Austrian Bank Energy Certificates PDFs Extraction
The Business and Technical Challenges:
To address this challenge, we leveraged state-of-the-art machine learning techniques to ensure high-quality Optical Character Recognition (OCR). The primary technical challenge stemmed from the variability in energy certificates. These certificates could have different numbers of pages, contain additional data, feature similar fields, include high-quality text layers, or present scanned images. Our goal was to identify and extract critical field/value pairs from these energy certificate PDFs and store them in a structured format.
Our task was to develop a backend application responsible for the extraction of vital information from these energy certificates.
To tackle this problem, we designed a cloud-based application using an event-driven architecture.
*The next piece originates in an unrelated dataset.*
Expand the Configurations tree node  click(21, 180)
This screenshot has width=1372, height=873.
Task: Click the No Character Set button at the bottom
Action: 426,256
The core service responsible for text recognition within PDF documents was Amazon Textract. It detected text regions and extracted the text content. Subsequently, a custom application with tailored logic was employed to identify the desired field/value pairs and save them to a database.
The general event-driven workflow included the following steps:
1. The energy certificate (PDF document) was uploaded to an input S3 bucket.
2. AWS Lambda sent the PDF document to Amazon Textract for essential text recognition. Upon completion, Amazon Textract triggered a notification to an Amazon SNS topic.
3. Amazon SNS relayed a message to an Amazon SQS queue.
4. The message in the queue initiated an AWS Lambda function that analyzed the recognition results, extracted the required information, and saved it to the output S3 bucket.
The Tech Stack Used in the Project:
Python for backend application code
React Native JS for frontend application
AWS services as a cloud platform
Amazon Textract as a OCR service
We successfully developed a cloud-based application capable of accurately recognizing and extracting field/value pairs from energy certificates. The application adopted a modern event-driven approach, ensuring scalability and high accuracy in data extraction.
Our Clients Say:
We are very happy with the actual results of this project, especially when using UI a user can see the PDF as well as the extracted data. It demonstrated that we can achieve great results in a short time with the DataEngi team and AWS-Textract.